Although the aim of this GWAS was to identify novel loci for BDR, we noted that this study does not replicate all of the prior associated SNPs.[5-11] These results were expected as it is unusual for all of the candidate genes to be significant in any one replication population. For some of these previously associated loci, the genetic effect sizes were very modest, making these genetic variants more difficult to identify. Power simulations, based on our sample sizes (n = 403, 764, and 1,048) and the number of statistical tests, estimated that we had sufficient power (>90%) to identify common SNPs (MAF > 0.1) with effect estimates of 3 percent or greater. In addition, there was not always adequate LD coverage for some of the SNPs that were previously identified at candidate genes. Therefore, it was difficult to assess these genetic associations in our CAMP samples. Specifically, additional variants were genotyped in earlier studies using custom platforms that were not included on the Illumina HapMap550K Beadchip array used for the current GWAS. For example, none of the previously associated SNPs in ARGI were tested in the current GWAS. In fact, only four of the dozen SNPs previously implicated in the remaining three genes (ADRB2, CRHR2 and AC9) were directly tested in our GWAS. However, these did not yield high ranking scores for replication because we had selected SNPs based on p-values across five different statistical models. Furthermore, some of the earlier studies had reported a haplotype effect that was not tested in our study. Finally, our GWAS did not replicate the findings of the previous BDR GWAS, which reported association with SPATS2L.[12] A major difference in the current study is the combined analysis of longitudinal BDR measures as well family-based data in addition to BDR at randomization using five statistical models, while the previous GWAS applied only one test of BDR at randomization.

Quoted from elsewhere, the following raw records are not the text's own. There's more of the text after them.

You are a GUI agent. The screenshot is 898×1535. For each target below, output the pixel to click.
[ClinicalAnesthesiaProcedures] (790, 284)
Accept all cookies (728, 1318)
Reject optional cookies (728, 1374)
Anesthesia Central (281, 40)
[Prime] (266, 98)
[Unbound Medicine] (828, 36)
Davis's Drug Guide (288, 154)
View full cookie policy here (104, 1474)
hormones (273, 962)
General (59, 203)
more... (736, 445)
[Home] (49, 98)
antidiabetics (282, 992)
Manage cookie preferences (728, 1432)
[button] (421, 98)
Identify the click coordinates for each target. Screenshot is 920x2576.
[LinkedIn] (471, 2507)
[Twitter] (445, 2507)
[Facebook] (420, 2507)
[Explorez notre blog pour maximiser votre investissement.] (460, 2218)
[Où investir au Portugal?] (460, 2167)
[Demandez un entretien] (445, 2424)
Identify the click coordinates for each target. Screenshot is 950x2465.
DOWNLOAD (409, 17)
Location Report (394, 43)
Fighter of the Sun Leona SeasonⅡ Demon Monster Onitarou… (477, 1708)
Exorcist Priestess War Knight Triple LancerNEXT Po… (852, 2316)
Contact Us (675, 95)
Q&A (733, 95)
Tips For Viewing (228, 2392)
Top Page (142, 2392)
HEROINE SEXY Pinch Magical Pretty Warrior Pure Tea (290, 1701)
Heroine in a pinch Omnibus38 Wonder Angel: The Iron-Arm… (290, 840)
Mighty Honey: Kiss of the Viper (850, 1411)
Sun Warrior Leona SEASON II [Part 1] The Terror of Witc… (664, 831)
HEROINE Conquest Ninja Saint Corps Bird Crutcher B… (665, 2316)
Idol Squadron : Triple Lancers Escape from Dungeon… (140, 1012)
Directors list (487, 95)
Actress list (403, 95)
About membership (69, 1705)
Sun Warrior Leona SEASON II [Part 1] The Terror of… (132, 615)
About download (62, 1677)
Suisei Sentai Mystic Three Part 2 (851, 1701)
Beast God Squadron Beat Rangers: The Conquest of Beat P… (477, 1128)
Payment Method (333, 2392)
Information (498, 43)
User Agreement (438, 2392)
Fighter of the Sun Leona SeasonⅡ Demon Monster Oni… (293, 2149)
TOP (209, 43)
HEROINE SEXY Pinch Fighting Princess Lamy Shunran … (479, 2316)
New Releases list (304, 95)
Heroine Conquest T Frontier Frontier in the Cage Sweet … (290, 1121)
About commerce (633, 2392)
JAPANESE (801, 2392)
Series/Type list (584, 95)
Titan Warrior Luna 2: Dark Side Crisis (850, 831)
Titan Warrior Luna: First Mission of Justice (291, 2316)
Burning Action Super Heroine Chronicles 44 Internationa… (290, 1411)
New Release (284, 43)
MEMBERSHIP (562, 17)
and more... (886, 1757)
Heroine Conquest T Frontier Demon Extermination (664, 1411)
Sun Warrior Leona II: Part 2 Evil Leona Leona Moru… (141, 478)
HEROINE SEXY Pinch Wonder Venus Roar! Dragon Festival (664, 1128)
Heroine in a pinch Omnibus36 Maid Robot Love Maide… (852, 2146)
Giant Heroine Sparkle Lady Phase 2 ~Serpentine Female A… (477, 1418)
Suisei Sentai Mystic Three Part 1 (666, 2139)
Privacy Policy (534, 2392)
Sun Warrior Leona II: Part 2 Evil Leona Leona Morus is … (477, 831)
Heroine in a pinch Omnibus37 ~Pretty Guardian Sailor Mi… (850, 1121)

Using a novel genome-wide association analysis method for investigating BDR in asthma, we have identified several genetic loci for further investigation. Among these findings is an intergenic SNP, rs11252394, that is located near multiple genes previously correlated with lung inflammation and therefore, are potential regulators of asthma. Other potentially interesting associations that were marginally associated with our drug response phenotype across multiple trials were intronic SNPs within the COL22A1 and CLOCK loci. While microarray data indicate potential cis- or trans-effects of these SNPs, further investigation is merited to determine their biological significance and potential roles in modulating bronchodilator response to β2-agonists.